With the holidays looming, and all of the food and candy that that entails, I wanted to write a quick article post about a topic that I consider very important. In fact, it’s so important to the goal of long-term body composition changes that I wrote an entire book (A Guide to Flexible Dieting) about it.
Over the years, I’ve seen a particular pattern that is pretty endemic among the body obsessed: that is what dietary behavior researchers would call rigid dieting patterns (restrained dieting might be a little more accurate here but I don’t want to get into the distinction that deeply).
Rigid dieters are the folks who are, to some degree or another, always controlling their overall food intake. They never relax, they never allow themselves to ‘cheat’ (a term I dislike for various reasons). And, sort of like the type of athlete I talked about in Goal vs. Process Oriented Athletes: Part 1 before, they often see better short-term results.
The problem is that, if something happens and they go off their diet for whatever reason, they end up going completely off their diet. Contest bodybuilders have some of the worst problems with this, 12-16 weeks of total deprivation leads into a 4-6 week food orgy where weight and fat are both regained rapidly, no training is done, etc. The cycle repeats annually.

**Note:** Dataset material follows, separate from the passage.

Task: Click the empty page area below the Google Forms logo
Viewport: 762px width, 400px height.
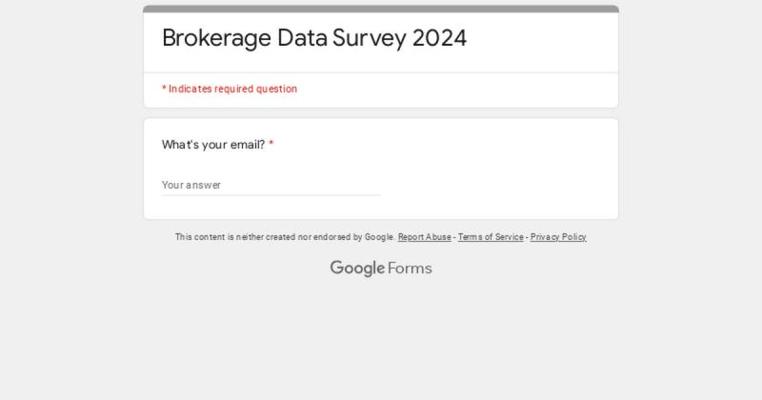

In research, extremely rigid dieters are often heavier (mainly because of the cheats and binges they undergo when they break their diets) and often have poorer long-term success than what are called flexible dieters.
Flexible dieters allow for, well, flexibility in their lives. They realize that a little bit of something that isn’t ‘on their diet’ is no big deal in the big scheme of things, they often weigh less, etc. In my experience, while the short-term results may not be as great, the long-term results are usually better.